Als Fionn merkt, dass sein Gegner viel größer ist, greift er zu einer List

Auch das andere, schottische Ende der Brücke ist erhalten, wenn auch touristisch weniger erschlossen. Auf Landkarten könnte man es fast übersehen: Die schottische Insel Staffa ist nur rund 33 Hektar groß und liegt der Isle of Mull vorgelagert bei den Inneren Hebriden. Am südlichsten Zipfel der kleinen Insel befindet sich eine Höhle, die wie das exakte Gegenstück des Giant's Causeway aussieht: Hexagonale Basaltsäulen führen vom Meer aus zum zwölf Meter breiten und etwa 22 Meter hohen Höhleneingang und von dort aus sogar noch über siebzig Meter tief in das Gestein hinein. Boote können hier nur sehr selten anlegen oder gar in die vom Meer ausgespülte Höhle hineinfahren. Doch führt von oberhalb der Klippen ein Weg über die auch hier von den Säulen gebildeten Stufen mitten in die Höhle hinein. Ist es möglich, dass die beiden Sehenswürdigkeiten tatsächlich die Überreste ein und derselben Brücke sind?

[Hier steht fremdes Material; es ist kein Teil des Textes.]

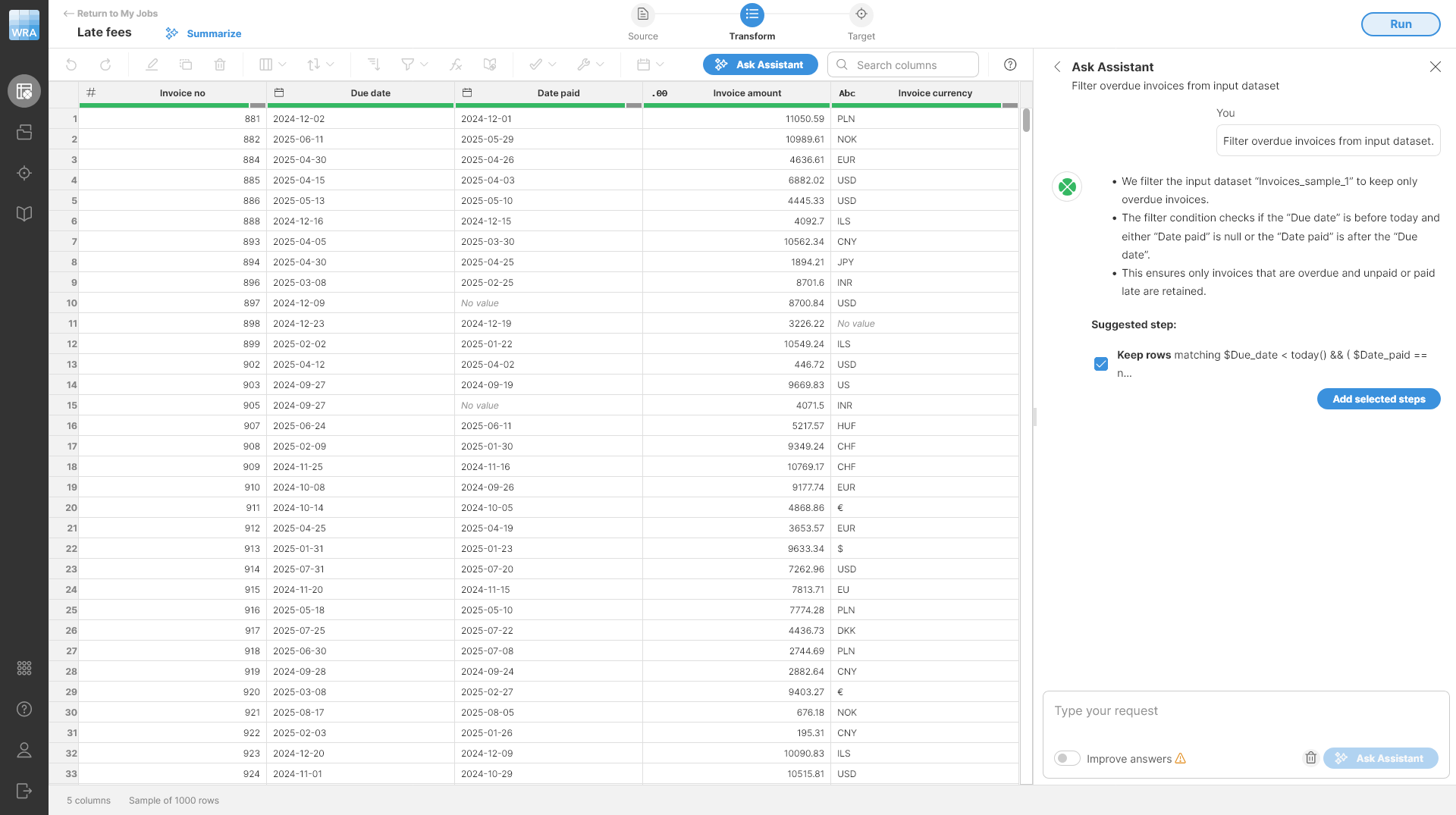Click the sort descending icon
Screen dimensions: 1456x815
tap(373, 65)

In den verschiedenen überlieferten Fassungen seines Konfliktes mit Benandonner besiegt Fionn den Riesen bisweilen, doch die vorherrschende Erzählung ist in Anbetracht der landläufigen Tapferkeit von Helden eine sympathisch hasenfüßige: Als Fionn merkt, dass der Riese viel größer ist als er selbst, verlässt ihn der Mut. Seine Frau verkleidet ihn als Baby und weist den Riesen ab. Als dieser das in seinen Augen monströse Kind sieht und sich vorstellt, wie groß der Vater erst sein muss, flieht er und reißt hinter sich den Damm ein - der Giant's Causeway ist Geschichte.

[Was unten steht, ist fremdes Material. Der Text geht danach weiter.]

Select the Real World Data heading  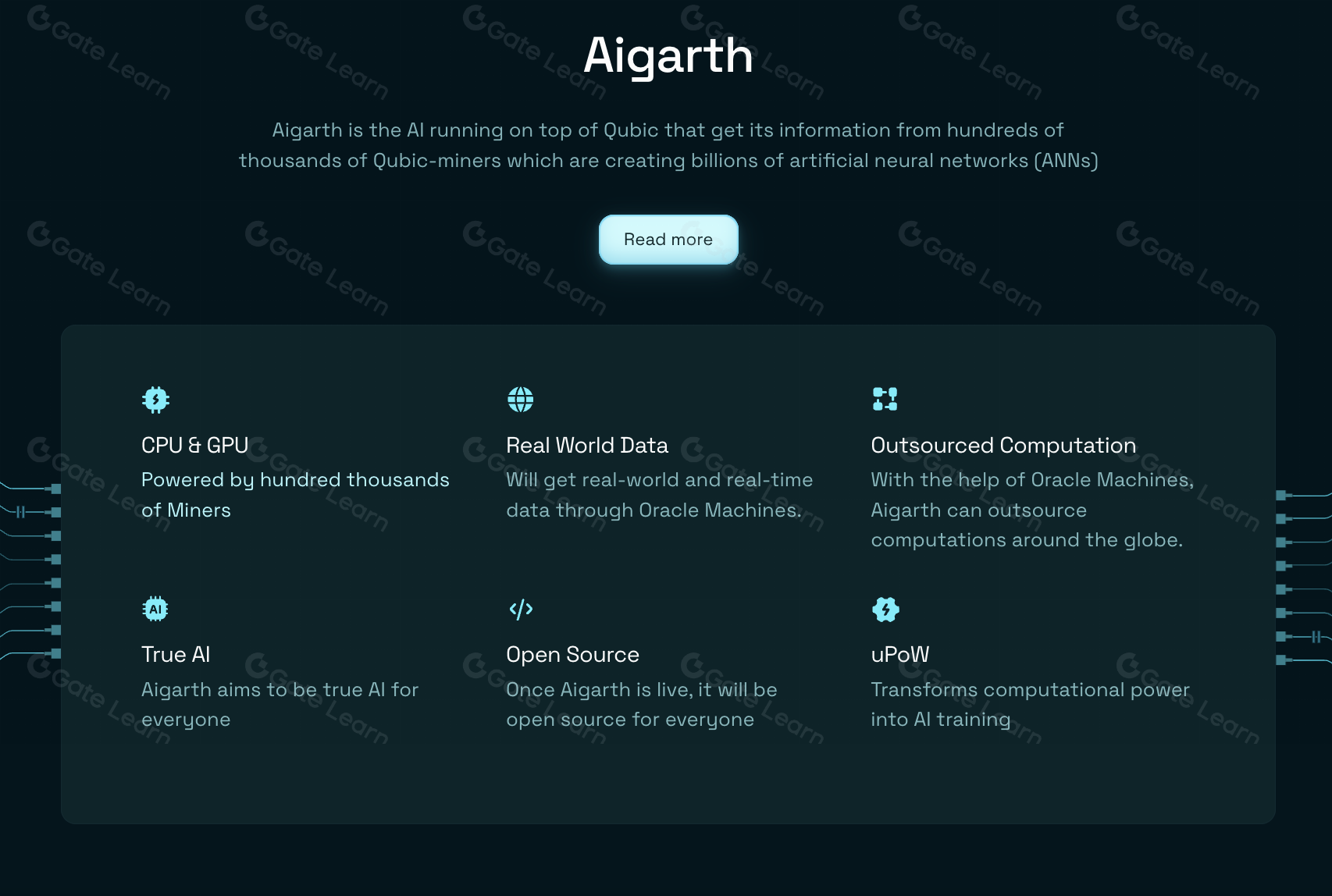tap(587, 445)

Die Insel Staffa ist heute unbewohnt und nur im Sommer mit Bootstouren erreichbar. Womöglich wäre sie jedoch in Vergessenheit geraten, hätte die Höhle im 18. und 19. Jahrhundert nicht einen Hype in der europäischen Künstlerszene ausgelöst. Damals trug sie noch ihren gälischen Namen Uamh-Binn, "The Cave of Melody", da sich das Echo des Meeresrauschens hier besonders fängt. In den 1760er-Jahren jedoch erfuhren die Sagen um Fionn in Großbritannien ein Revival: Der Schriftsteller James Macpherson hatte unter dem Titel "Gesänge des Ossian" mehrere Sammlungen altgälischer Sagen über den König Fingal im mythologischen Königreich Morven der Highlands zusammengetragen und veröffentlicht - zumindest behauptete er das zunächst. Bald stellten sich die Gesänge jedoch als reine Erfindung heraus, angelehnt an die Fionn-Sagen.

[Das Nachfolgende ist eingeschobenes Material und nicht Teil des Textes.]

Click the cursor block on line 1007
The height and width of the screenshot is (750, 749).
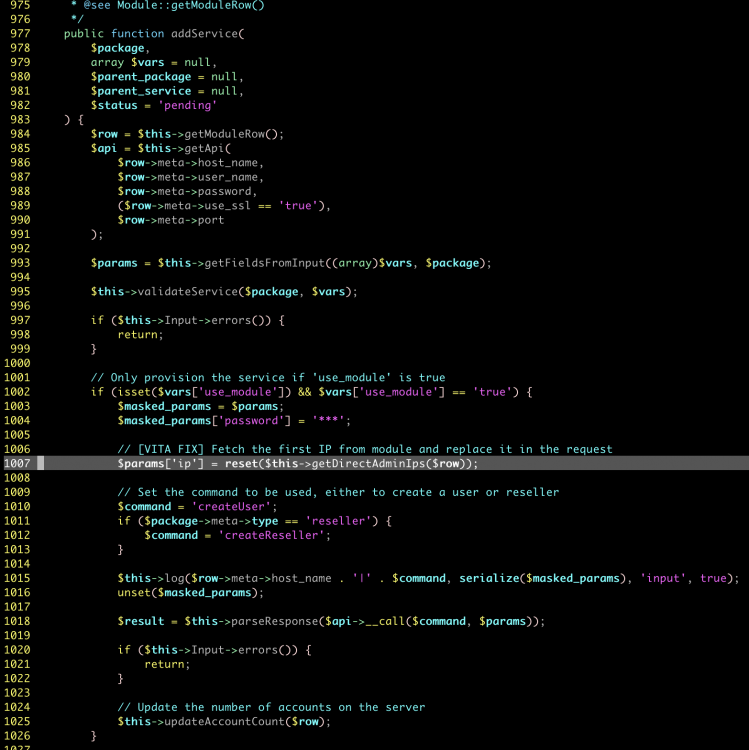(x=41, y=463)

Auch Theodor Fontane kam, um sich die Höhle anzusehen

Allerdings war es da schon um Macphersons Leserschaft geschehen: Der Ossian-Zyklus hatte bereits die europäische Kunstszene aufmerksam werden lassen und beflügelte die aufkeimende Romantik. Der Naturforscher Joseph Banks entdeckte die Höhle 1772 nach der Lektüre wieder und taufte sie um in "Fingal's Cave" - unter diesem Namen firmiert sie auch heute noch. Die britischen Romantiker William Wordsworth und John Keats reisten an, ebenso Walter Scott und Theodor Fontane. Der Komponist Felix Mendelssohn Bartholdy schrieb 1829 unter dem Eindruck seines Besuchs die Ouvertüre "Die Hebriden", William Turner malte zwischen 1831 und 1832 "Staffa, Fingal's Cave". Spätestens jetzt war die Insel ein Pilgerort, den alle, die im viktorianischen England etwas auf sich hielten, gesehen haben mussten.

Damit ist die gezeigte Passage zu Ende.